- [The task] Below are records with pictures; copy word for word only the lines between the line with "Task: Open the Help menu" and the line with "Image resolution: width=640", inclusive, and drop the pictures.

[Stored data]
▼
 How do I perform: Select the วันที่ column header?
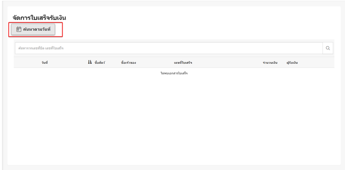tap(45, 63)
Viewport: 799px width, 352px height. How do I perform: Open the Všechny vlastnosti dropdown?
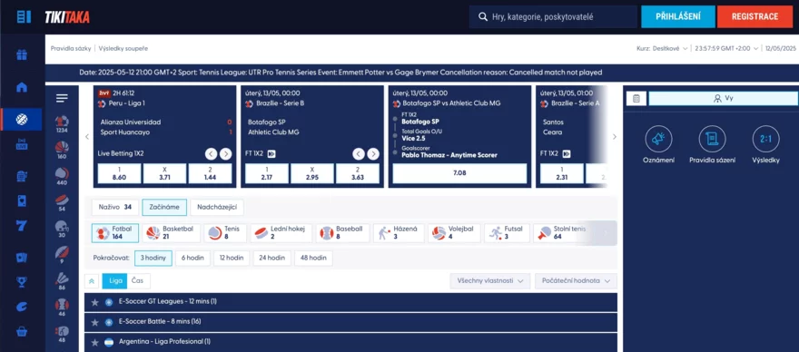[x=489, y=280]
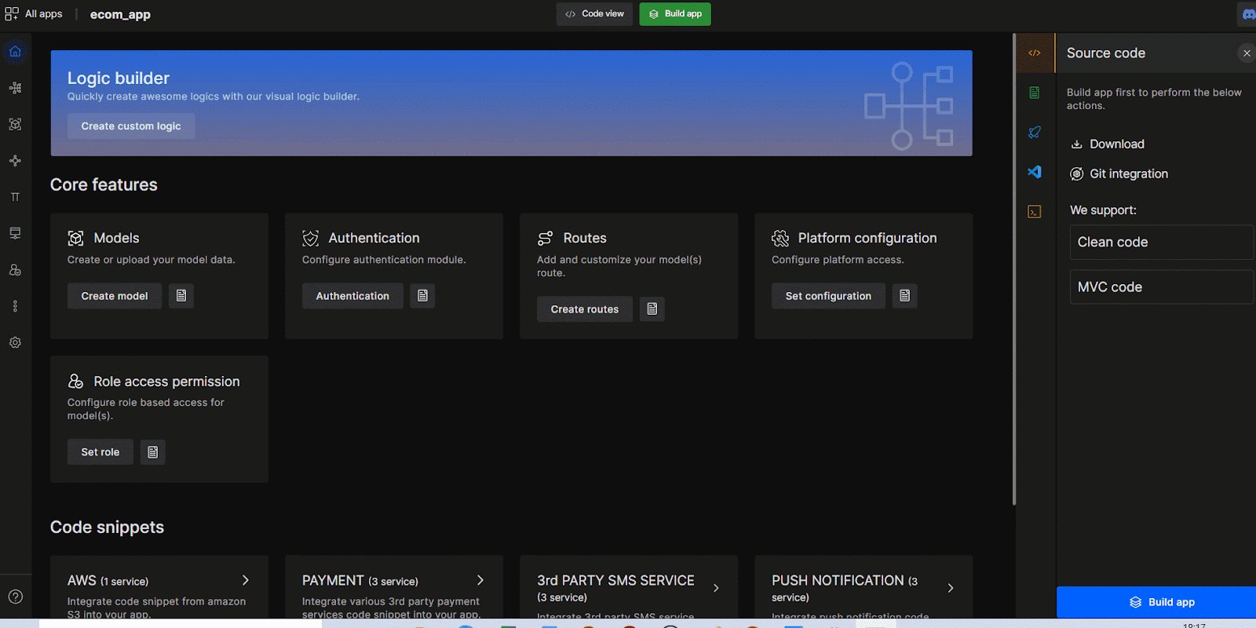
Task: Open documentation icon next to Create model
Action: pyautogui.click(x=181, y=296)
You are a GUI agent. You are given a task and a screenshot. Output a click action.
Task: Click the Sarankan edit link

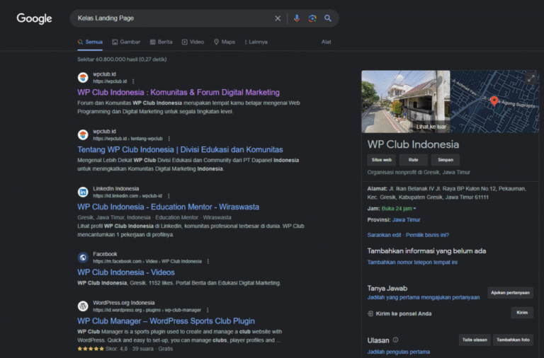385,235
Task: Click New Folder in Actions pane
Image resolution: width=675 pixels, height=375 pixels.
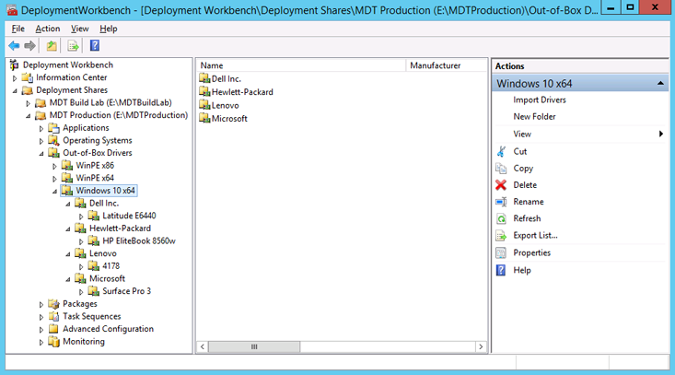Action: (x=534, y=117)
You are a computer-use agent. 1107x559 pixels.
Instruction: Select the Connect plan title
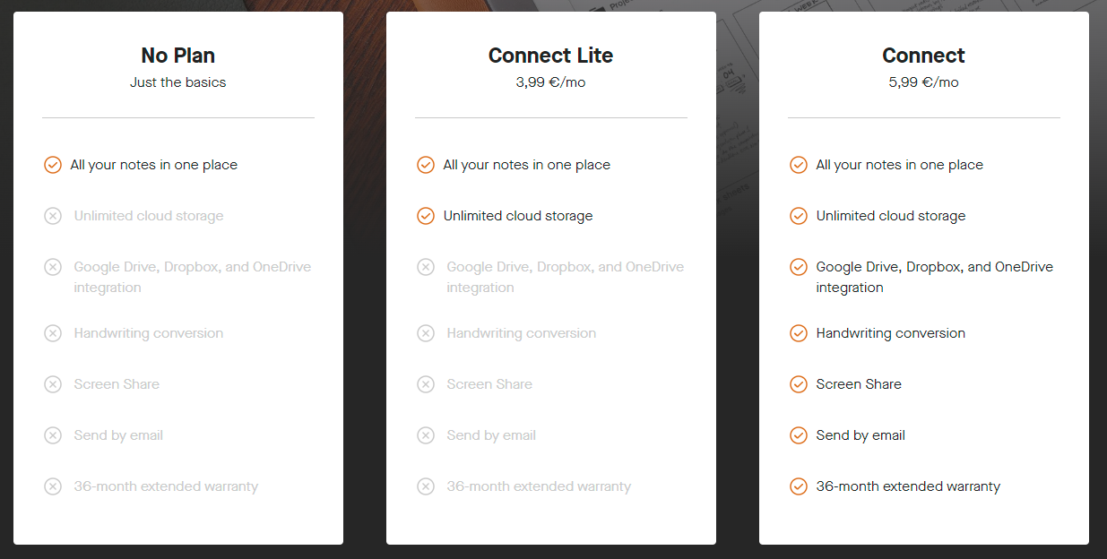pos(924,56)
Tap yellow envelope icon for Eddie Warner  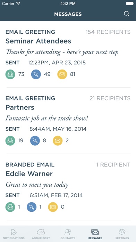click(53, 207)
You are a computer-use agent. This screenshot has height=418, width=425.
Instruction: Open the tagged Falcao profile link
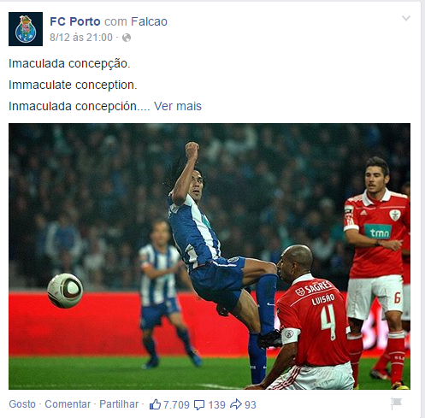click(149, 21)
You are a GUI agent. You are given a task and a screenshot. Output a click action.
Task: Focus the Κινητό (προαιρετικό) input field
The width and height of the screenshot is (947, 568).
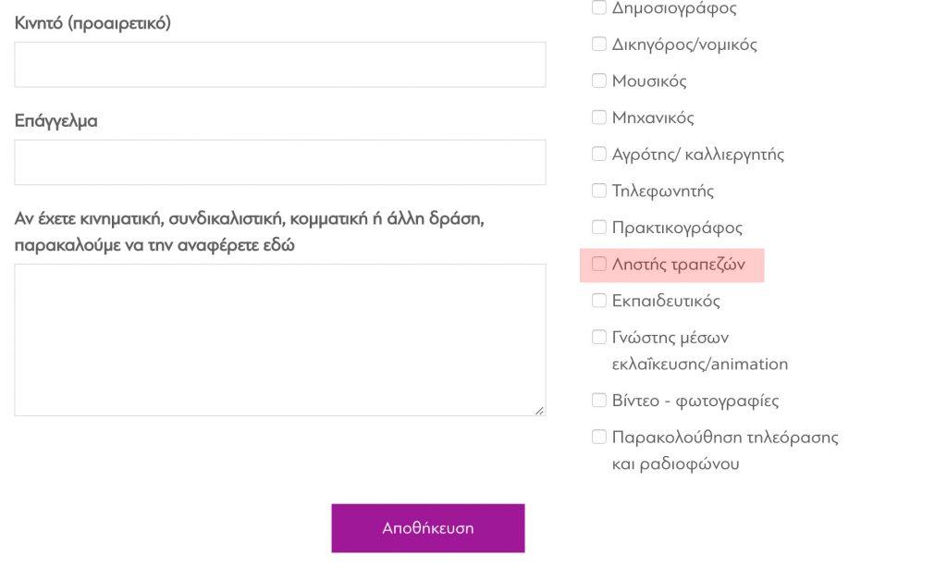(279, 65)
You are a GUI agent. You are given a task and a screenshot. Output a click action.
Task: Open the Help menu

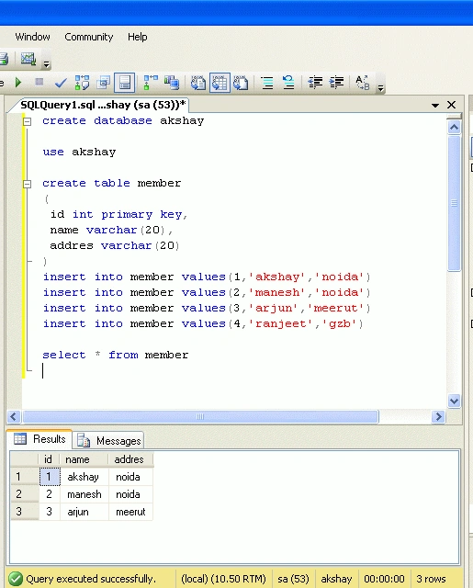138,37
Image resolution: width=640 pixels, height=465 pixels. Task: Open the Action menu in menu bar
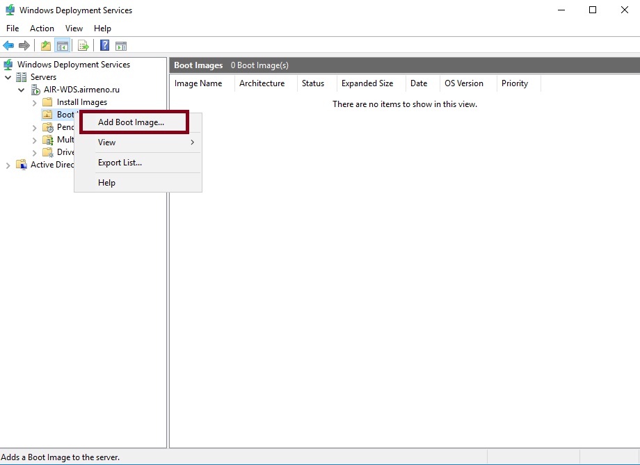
▲
▼
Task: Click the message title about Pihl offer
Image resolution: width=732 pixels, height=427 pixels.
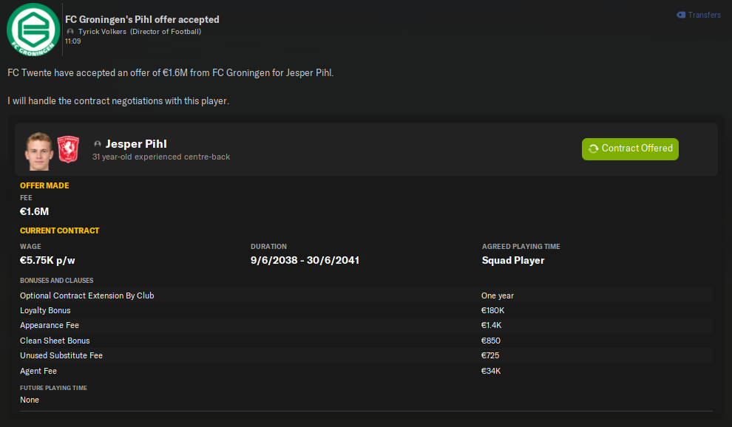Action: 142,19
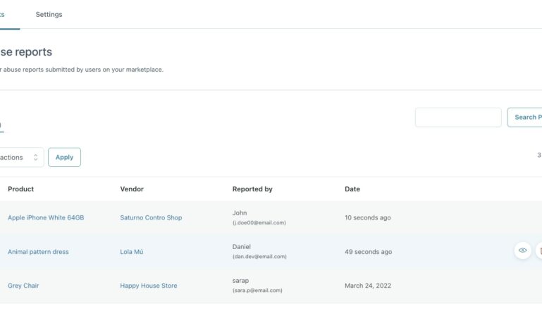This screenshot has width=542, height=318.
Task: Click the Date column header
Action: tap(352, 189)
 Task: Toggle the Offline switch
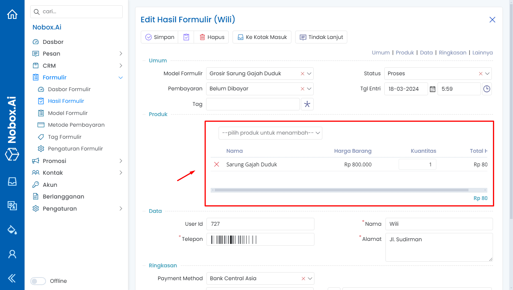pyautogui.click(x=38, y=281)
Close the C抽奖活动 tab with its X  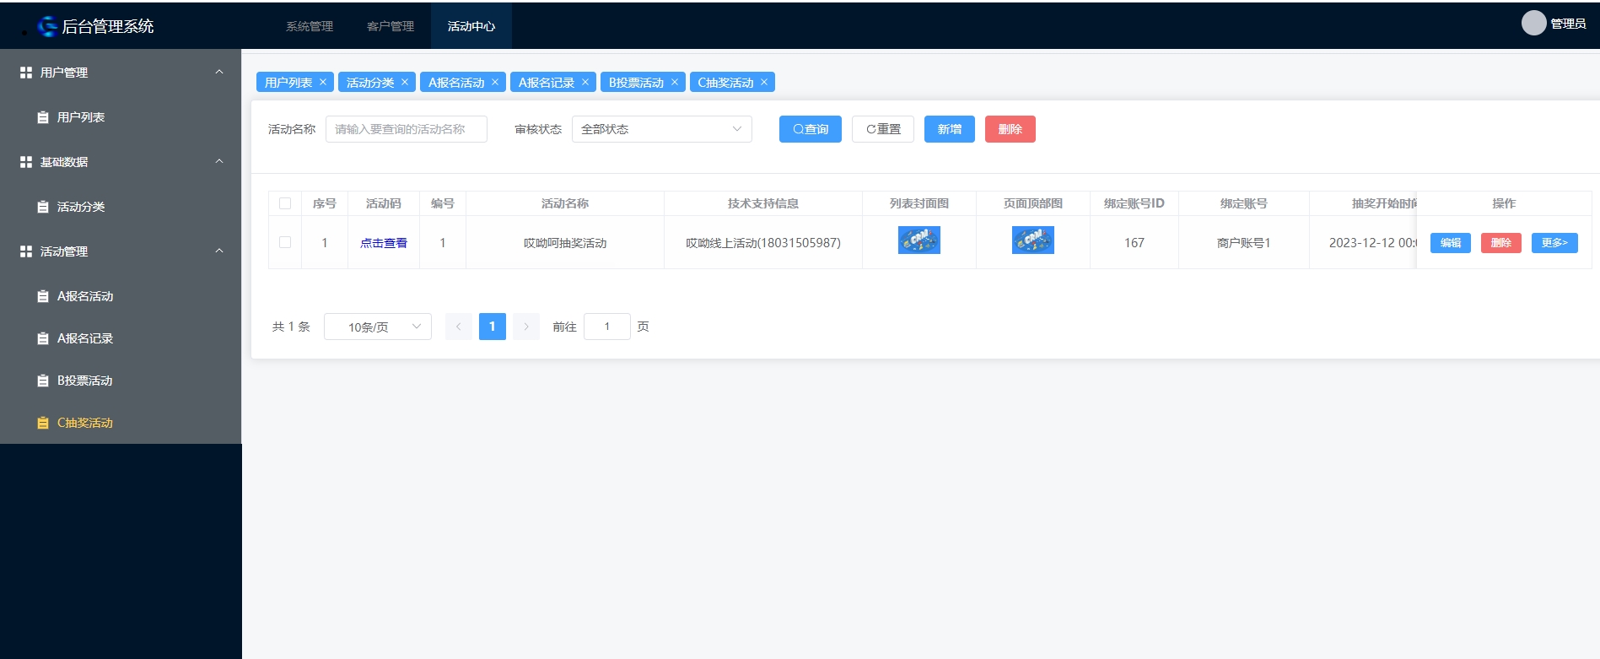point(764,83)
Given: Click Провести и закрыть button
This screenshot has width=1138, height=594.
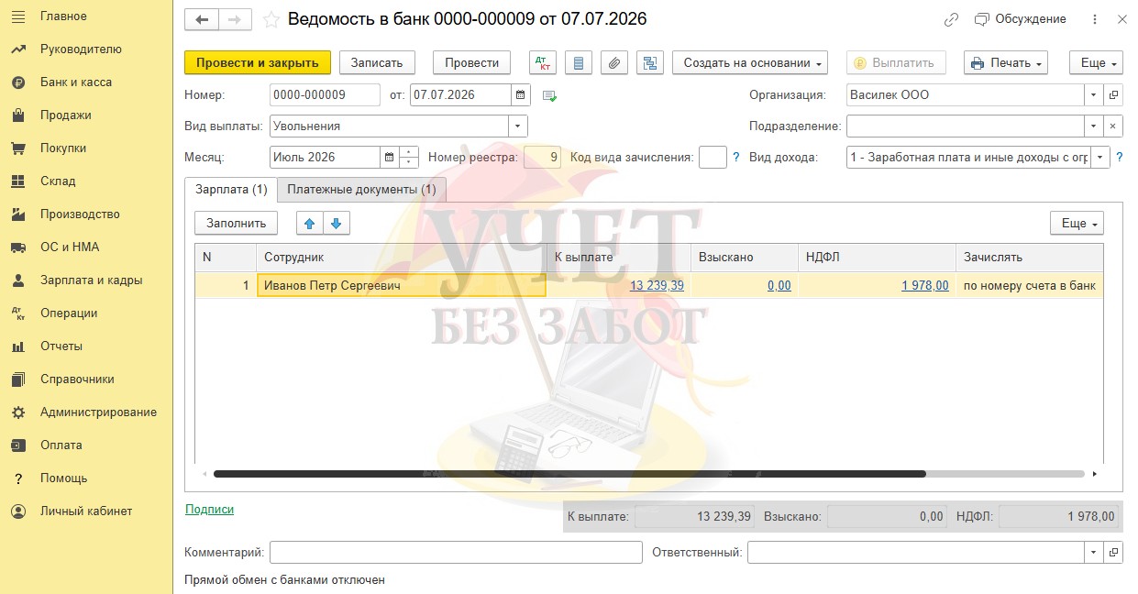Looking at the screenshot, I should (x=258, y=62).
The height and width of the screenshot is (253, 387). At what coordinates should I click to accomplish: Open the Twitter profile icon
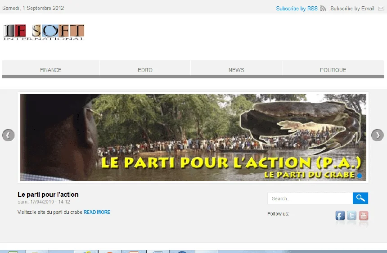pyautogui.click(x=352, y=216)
▲
- [Answer section]
Task: Open the Help menu

138,37
Image resolution: width=640 pixels, height=465 pixels. Task: Open the Action menu in menu bar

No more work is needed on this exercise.